Intraoperative imprint cytology for breast cancer sentinel nodes: is it worth it?
- A. D. M. Richards BSc, MBBS; S. R. Lakhani BSc, MBBS, FRCPath, FRCPA; D. T. James MBBS, FRCPA; O. A. Ung MBBS, FRACS.
- This study was presented at the Breast Meeting of the Queensland Cooperative Oncology Group of the Cancer Council Queensland, 5 April 2011.
Associate Professor Owen A. Ung, Director Centre for Breast Health, Head Unit 1 Surgery – Breast and Endocrine, The Royal Brisbane and Women's Hospital, Herston, Brisbane, Qld 4029, Australia. Email: email@example.com
Re-operative surgery is stressful for patients and is an additional burden to an already stretched public health system. Intraoperative confirmation of breast cancer metastases in sentinel lymph nodes (SLNs) provides the necessary information for the surgeon to proceed with immediate axillary dissection, avoiding the need for a second operation, its associated cost, morbidity and adjuvant treatment delays. Our challenge was to implement a technique that was rapid, inexpensive and had a negligible false positive rate. The aim of this study was to determine whether touch imprint cytology (TIC) could reduce returns to theatre without compromising patient safety and pathology department and operating theatre efficiency.

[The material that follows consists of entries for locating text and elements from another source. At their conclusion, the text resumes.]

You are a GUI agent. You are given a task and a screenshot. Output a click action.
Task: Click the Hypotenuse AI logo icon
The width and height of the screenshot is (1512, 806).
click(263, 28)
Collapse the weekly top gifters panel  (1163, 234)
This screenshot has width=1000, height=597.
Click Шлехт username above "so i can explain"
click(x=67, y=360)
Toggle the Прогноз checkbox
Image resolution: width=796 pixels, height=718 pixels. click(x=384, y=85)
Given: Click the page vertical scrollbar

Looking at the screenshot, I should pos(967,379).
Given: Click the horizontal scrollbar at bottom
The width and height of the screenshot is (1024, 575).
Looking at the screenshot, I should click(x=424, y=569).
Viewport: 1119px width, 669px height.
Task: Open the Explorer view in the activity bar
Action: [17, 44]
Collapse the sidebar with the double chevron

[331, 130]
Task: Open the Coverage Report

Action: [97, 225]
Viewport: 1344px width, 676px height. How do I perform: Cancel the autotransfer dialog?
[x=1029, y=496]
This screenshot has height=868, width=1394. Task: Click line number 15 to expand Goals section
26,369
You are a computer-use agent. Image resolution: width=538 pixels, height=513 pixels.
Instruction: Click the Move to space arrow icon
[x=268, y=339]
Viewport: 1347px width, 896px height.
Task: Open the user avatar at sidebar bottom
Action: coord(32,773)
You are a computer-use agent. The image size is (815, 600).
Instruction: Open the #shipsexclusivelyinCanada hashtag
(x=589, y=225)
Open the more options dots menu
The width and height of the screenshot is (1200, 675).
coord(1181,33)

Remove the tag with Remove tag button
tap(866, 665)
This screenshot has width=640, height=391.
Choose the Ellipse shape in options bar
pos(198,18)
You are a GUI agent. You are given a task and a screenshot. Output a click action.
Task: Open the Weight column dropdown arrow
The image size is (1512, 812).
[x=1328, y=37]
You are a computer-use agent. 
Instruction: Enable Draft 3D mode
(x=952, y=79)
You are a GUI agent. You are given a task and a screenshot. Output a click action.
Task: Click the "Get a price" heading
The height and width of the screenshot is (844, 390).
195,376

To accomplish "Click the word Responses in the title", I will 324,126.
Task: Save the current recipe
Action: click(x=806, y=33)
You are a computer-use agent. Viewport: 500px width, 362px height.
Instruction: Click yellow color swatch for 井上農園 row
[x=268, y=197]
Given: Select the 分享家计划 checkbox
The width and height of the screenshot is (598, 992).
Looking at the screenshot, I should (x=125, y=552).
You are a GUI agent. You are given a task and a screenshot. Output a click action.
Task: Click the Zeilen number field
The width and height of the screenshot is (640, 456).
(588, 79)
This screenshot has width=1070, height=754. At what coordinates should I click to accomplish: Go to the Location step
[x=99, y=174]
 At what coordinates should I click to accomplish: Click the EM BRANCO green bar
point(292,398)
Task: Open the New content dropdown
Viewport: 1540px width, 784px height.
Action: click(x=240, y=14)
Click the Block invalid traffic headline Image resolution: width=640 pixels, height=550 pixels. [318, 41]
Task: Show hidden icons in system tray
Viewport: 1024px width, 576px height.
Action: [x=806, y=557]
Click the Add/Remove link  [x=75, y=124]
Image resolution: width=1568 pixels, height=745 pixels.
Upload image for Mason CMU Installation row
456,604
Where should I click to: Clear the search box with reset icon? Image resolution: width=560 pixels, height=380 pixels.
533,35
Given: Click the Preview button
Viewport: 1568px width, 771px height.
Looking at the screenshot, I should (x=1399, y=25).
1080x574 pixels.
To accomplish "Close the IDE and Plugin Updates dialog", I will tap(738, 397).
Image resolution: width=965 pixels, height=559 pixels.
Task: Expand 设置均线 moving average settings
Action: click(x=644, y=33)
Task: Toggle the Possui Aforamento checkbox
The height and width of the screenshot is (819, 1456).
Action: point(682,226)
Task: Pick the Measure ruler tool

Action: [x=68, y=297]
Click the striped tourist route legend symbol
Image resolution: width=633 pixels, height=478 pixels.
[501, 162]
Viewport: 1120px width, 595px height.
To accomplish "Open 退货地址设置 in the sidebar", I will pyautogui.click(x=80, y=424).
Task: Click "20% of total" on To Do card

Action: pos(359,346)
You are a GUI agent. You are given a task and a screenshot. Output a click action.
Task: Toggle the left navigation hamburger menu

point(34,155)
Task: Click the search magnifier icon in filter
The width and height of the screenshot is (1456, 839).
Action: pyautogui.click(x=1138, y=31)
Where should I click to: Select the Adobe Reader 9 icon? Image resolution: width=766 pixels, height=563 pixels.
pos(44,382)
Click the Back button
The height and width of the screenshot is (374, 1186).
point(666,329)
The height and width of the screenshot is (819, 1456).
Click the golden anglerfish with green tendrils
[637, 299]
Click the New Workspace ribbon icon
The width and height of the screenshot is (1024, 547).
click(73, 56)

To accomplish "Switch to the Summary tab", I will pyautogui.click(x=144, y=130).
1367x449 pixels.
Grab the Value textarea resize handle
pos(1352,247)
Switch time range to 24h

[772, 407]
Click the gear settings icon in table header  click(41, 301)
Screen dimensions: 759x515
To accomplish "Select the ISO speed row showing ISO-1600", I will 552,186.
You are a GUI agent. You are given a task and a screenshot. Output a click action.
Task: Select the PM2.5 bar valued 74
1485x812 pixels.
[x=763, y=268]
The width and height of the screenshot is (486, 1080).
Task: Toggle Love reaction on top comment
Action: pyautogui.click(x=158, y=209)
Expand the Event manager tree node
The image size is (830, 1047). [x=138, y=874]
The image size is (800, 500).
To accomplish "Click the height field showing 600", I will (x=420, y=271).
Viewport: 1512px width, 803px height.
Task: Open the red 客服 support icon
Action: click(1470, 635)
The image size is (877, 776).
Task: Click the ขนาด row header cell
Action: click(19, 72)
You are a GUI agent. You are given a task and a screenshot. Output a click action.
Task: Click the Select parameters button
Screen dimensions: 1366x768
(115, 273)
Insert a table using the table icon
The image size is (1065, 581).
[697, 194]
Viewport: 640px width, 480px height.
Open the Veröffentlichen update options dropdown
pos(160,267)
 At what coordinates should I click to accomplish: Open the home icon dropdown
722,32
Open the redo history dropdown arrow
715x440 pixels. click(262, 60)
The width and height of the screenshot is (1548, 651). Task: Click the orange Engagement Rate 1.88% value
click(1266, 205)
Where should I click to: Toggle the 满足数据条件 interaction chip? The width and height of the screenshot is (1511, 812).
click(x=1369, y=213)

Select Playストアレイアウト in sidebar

Intraoperative TIC was performed on bisected SLNs from 134 patients. Post-operatively, specimens were examined as haematoxylin and eosin-stained, paraffin-embedded 2-mm sections. Further sectioning and immunohistochemisty was performed on negative SLNs.
The sensitivity of TIC for metastases was 23.8%, the specificity was 100% and the accuracy was 76.1%. Ten patients with macrometastases and none with micrometastastes were detected intraoperatively. The sensitivity of TIC for detecting macrometastases was 34.5%, the accuracy was 78.4% and the specificity was 100%.
Ten patients avoided a subsequent surgery. The technique caused no theatre delays and the minimal cost was compensated for by the avoidance of a second procedure for a third of patients who definitively required axillary clearance. No patients had an unnecessary axillary clearance and no patients with micrometastases or isolated tumour cells were subjected to an immediate axillary clearance. It would be justifiable to continue this simple, low-cost and non-disruptive approach.